Un capolavoro nascosto sotto i piedi. Il pozzo di San Patrizio, dopo il Duomo, è il secondo monumento più apprezzato e visitato dai turisti. Sarà per la sua maestosità e o per la sua storia centenaria, sta di fatto che quest’opera esercita un indubbio fascino e invita ad esplorare l’Orvieto sotterranea.
La sua realizzazione risale al 1527 per volere di Papa Clemente VII che, scampato al sacco di Roma e rifugiatosi a Orvieto, volle garantire alla città l’approvvigionamento idrico in caso di assedio.
All’inizio si chiamava questa straordinaria opera di ingegneria idraulica cinquecentesca si chiamava pozzo della Rocca, dalla rocca fortificata di cui era a servizio, poi Purgatorio Di San Patrizio e solo nell’800 assunse la denominazione attuale di Pozzo di San Patrizio per dei frati del convento dei Servi che conoscevano bene la storia dell’omonimo santo irlandese.
La leggenda vuole che in un remoto paesino dell’Irlanda vivesse Patrizio, un famoso santo vescovo, al quale Cristo indicò un pozzo dove ritirarsi in preghiera che divenne poi meta di pellegrinaggio in quanto si pensava fosse direttamente collegato con l’aldilà.
Papa Clemente affidò la sua realizzazione all’architetto Antonio da Sangallo il giovane, che già stava lavorando sulle fortificazioni della città. A dirigere i lavori in sua assenza, c’era Giovanni Battista da Cortona.
Il pozzo, profondo 62 metri e largo 13, venne realizzato scavando prima nel tufo e poi nell’argilla. Ispirandosi alla scalinata della Villa Del Belvedere in Vaticano, Sangallo diede vita a un sistema elicoidale intorno al quale girano due grandi scale a chiocciola che non sono comunicanti tra di loro. Questo accorgimento faceva sì che chi scendeva a prendere l’acqua non intralciava chi risaliva. Ciascuna scala, che prende la luce da 72 finestre centinate che si aprono nella canna, è composta da 248 comodi scalini. Sul fondo il livello dell’acqua si mantiene costante grazie a un emissario che, in caso di necessità, fa defluire la quantità in eccesso.

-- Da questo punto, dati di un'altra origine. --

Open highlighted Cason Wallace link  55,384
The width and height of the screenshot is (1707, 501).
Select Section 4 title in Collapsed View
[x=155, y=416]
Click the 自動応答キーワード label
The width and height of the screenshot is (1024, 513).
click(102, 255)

All’esterno il pozzo si presenta come una bassa e larga costruzione cilindrica, decorata da gigli farnesiani di Paolo III. Su punti diametralmente opposti si aprono le due porte. Delle decorazioni si occupò lo scultore Simone Mosca. Per volere del Papa, Benvenuto Cellini coniò una moneta celebrativa che riportava la scritta “ut bibat populus” ossia “affinché il popolo beva”.